Ane Hjort Guttu
In Untitled (The City at Night), an unseen interlocutor asks after an anonymous artist’s archive of abstract drawings. Their paired voices are first heard in conversation against a dark screen, the artist recalling two incidents (one declared, one secret) that precipitated her withdrawal from the art world, and society at large, twenty years earlier. Since then, she has transcribed her nightly walks through the city, recounting her encounters with its nocturnal, marginal communities in geometric abstractions. She has no intention of showing her ‘scores’ – the name she has given the works – except for the small and exact amount of information shared in this film. Moreover, she has hidden her artwork behind another artwork (the artwork that is the film cast as a shield for her work, rather than as a method of exposure). To show the work is to undermine its conceptual potency. To this, the film pairs the interview with few images. A slideshow of the archive’s housing plays; its print cabinets, select drawers, and only a handful of discrete ‘scores’ are shared. This staid restraint is a counterpoint to the work’s final scene – the only moving image in the film and its only musical accompaniment. The camera plays the part of artist, traversing the night-time streets of Oslo, observing its inhabitants, its shuttered storefronts, its imperfect emptiness. Untitled (The City at Night) is a work of uncertain genre; social document, political fiction, or neither. With its ambivalent claim to truth, it offers an image of the artist as a figure of radical ethical potential on the periphery of late capitalism.

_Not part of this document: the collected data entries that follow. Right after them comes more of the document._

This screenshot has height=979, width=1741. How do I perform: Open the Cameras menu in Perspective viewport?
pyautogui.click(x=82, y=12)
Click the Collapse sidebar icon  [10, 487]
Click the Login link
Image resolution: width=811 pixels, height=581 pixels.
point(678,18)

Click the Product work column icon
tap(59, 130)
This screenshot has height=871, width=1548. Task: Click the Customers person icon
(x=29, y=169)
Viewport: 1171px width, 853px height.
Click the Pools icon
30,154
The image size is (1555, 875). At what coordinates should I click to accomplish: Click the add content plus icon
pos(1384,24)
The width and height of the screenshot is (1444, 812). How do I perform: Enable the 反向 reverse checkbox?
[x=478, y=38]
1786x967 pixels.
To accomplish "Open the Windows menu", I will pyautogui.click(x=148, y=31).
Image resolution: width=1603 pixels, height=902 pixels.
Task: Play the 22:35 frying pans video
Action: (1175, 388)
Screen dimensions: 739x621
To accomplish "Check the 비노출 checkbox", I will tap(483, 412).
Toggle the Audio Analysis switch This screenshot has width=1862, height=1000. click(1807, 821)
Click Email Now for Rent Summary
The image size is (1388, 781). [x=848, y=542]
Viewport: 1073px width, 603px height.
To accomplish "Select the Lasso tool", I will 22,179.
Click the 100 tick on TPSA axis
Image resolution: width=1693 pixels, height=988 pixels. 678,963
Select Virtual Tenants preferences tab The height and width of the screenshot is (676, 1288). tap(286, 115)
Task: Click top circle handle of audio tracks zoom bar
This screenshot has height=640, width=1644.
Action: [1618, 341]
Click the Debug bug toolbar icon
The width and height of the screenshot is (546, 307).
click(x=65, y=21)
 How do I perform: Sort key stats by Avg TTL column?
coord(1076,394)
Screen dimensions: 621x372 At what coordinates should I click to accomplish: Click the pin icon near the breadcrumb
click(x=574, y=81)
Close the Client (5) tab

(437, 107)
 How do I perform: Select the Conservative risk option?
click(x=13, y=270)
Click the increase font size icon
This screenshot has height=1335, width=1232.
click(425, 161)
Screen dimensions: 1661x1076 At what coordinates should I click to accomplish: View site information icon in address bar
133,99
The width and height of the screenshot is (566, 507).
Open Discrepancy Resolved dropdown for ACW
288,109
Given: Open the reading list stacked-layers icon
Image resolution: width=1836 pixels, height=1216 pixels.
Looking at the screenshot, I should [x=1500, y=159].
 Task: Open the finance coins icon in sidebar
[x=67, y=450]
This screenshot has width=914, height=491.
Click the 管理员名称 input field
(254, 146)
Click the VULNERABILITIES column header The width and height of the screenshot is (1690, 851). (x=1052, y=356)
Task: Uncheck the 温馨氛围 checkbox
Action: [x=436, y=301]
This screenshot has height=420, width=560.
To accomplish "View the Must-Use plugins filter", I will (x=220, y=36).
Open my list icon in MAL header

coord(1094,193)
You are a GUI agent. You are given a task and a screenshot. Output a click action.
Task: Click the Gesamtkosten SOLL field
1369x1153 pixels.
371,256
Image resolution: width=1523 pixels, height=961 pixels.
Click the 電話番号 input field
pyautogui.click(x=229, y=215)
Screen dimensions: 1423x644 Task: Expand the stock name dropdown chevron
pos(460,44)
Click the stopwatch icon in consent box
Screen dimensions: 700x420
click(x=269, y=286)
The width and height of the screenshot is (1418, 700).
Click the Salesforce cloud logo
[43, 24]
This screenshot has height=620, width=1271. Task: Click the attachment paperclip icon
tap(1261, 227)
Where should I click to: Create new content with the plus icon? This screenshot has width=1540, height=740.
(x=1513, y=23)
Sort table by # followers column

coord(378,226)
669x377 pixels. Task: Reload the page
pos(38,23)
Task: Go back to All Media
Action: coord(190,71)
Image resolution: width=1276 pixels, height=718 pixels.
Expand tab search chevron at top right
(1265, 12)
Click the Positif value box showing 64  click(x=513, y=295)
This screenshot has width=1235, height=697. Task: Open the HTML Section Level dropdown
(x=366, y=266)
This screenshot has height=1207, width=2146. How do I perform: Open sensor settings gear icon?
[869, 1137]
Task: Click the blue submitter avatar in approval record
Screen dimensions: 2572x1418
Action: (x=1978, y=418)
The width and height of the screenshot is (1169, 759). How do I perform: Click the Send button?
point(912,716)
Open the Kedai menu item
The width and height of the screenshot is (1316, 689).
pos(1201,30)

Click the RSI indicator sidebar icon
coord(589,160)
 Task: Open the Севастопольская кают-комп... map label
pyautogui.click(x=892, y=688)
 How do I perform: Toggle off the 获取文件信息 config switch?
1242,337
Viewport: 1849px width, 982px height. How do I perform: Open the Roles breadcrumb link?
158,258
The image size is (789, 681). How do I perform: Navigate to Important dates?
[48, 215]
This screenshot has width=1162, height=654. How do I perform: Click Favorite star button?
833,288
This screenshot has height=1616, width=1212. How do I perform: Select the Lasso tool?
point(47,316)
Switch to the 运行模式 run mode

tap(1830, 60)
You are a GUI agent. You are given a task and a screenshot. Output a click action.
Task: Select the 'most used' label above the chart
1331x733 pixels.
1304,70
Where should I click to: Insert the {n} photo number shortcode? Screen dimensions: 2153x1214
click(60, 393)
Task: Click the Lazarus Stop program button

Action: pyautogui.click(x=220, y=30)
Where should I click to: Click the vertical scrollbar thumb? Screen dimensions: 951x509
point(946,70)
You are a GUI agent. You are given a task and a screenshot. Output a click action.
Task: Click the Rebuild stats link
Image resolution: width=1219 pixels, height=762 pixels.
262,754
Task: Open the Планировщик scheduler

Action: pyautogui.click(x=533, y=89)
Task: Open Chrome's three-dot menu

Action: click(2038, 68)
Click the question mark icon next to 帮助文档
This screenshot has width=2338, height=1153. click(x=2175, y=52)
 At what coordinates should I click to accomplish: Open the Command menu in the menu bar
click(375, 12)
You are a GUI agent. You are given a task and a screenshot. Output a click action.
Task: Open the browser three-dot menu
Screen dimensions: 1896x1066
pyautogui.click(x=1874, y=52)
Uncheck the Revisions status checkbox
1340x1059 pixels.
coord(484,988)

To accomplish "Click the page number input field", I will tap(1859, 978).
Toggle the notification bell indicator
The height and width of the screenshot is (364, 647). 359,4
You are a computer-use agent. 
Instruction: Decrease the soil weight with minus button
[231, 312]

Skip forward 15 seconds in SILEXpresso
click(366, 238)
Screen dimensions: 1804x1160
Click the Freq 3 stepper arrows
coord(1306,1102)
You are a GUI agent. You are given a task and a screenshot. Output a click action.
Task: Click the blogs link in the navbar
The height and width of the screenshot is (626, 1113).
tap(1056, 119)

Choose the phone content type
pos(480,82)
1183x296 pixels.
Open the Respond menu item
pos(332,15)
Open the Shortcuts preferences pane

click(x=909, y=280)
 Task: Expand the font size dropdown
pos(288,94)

In text, film, and installation, Ane Hjort Guttu offers spare reflections on the potential of art to challenge political systems. The thematic fulcrum of her work is most eloquently distilled in her suite of four films – Freedom Requires Free People (2011), Untitled (The City at Night) (2013), This Place is Every Place (2014), and Time Passes (2015) – which takes as subject individual freedom within the body politic, the artist in society, and the representation of inequalities. The films’ refined simplicity, more often centred on a single action, belies the complexities of the artist’s concerns. They are neither didactic nor ideological, but rather suggestive and speculative; part documentary, part fiction. The conceit is apparent; the narratives only more compelling for it. A child rails against school rules, an artist makes drawings no one will ever see, activists look to the utopian future, an art student begs alongside an unhoused woman. All gesture to the respective powers of the implicit and the visible, to the political made apparent, and the political left unaccounted for. “I’ve decided that I don’t want to document or represent what I’ve done these past months,” one character says to another. “Because when I do so, I lose my work.”